=== TASK GOAL ===
Output the records in full, exactly as given.

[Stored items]
>>
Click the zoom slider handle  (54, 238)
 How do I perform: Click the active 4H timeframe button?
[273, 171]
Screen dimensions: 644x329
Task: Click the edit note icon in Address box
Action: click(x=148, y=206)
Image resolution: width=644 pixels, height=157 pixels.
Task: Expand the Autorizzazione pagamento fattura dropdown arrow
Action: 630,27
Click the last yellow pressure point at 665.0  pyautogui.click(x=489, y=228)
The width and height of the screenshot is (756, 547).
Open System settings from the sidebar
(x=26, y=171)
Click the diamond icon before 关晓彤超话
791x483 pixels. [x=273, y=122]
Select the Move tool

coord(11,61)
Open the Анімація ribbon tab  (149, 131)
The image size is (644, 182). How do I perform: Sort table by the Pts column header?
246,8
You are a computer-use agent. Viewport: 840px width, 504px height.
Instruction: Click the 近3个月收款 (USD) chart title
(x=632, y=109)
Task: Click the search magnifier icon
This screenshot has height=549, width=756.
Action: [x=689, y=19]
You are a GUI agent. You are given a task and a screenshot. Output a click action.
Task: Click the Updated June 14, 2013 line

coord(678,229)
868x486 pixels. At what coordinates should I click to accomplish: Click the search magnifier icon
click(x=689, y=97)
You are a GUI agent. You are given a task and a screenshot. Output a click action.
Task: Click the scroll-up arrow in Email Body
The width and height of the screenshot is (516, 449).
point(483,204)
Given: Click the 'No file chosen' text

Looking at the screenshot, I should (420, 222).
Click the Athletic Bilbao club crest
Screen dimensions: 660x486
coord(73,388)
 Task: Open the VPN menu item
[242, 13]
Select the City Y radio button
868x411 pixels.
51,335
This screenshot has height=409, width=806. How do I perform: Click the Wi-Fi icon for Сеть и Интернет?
<<
=== RESULT FOR THIS EXERCISE ===
Click the zoom slider handle  (54, 238)
 How do I perform: Click the active 4H timeframe button?
[273, 171]
Screen dimensions: 644x329
Task: Click the edit note icon in Address box
Action: click(x=148, y=206)
Image resolution: width=644 pixels, height=157 pixels.
Task: Expand the Autorizzazione pagamento fattura dropdown arrow
Action: 630,27
Click the last yellow pressure point at 665.0  pyautogui.click(x=489, y=228)
The width and height of the screenshot is (756, 547).
Open System settings from the sidebar
(x=26, y=171)
Click the diamond icon before 关晓彤超话
791x483 pixels. [x=273, y=122]
Select the Move tool

coord(11,61)
Open the Анімація ribbon tab  (149, 131)
The image size is (644, 182). How do I perform: Sort table by the Pts column header?
246,8
You are a computer-use agent. Viewport: 840px width, 504px height.
Instruction: Click the 近3个月收款 (USD) chart title
(x=632, y=109)
Task: Click the search magnifier icon
This screenshot has height=549, width=756.
Action: [x=689, y=19]
You are a GUI agent. You are given a task and a screenshot. Output a click action.
Task: Click the Updated June 14, 2013 line

coord(678,229)
868x486 pixels. At what coordinates should I click to accomplish: Click the search magnifier icon
click(x=689, y=97)
You are a GUI agent. You are given a task and a screenshot. Output a click action.
Task: Click the scroll-up arrow in Email Body
The width and height of the screenshot is (516, 449).
point(483,204)
Given: Click the 'No file chosen' text

Looking at the screenshot, I should (420, 222).
Click the Athletic Bilbao club crest
Screen dimensions: 660x486
coord(73,388)
 Task: Open the VPN menu item
[242, 13]
Select the City Y radio button
868x411 pixels.
51,335
This screenshot has height=409, width=806. How do I perform: Click the Wi-Fi icon for Сеть и Интернет?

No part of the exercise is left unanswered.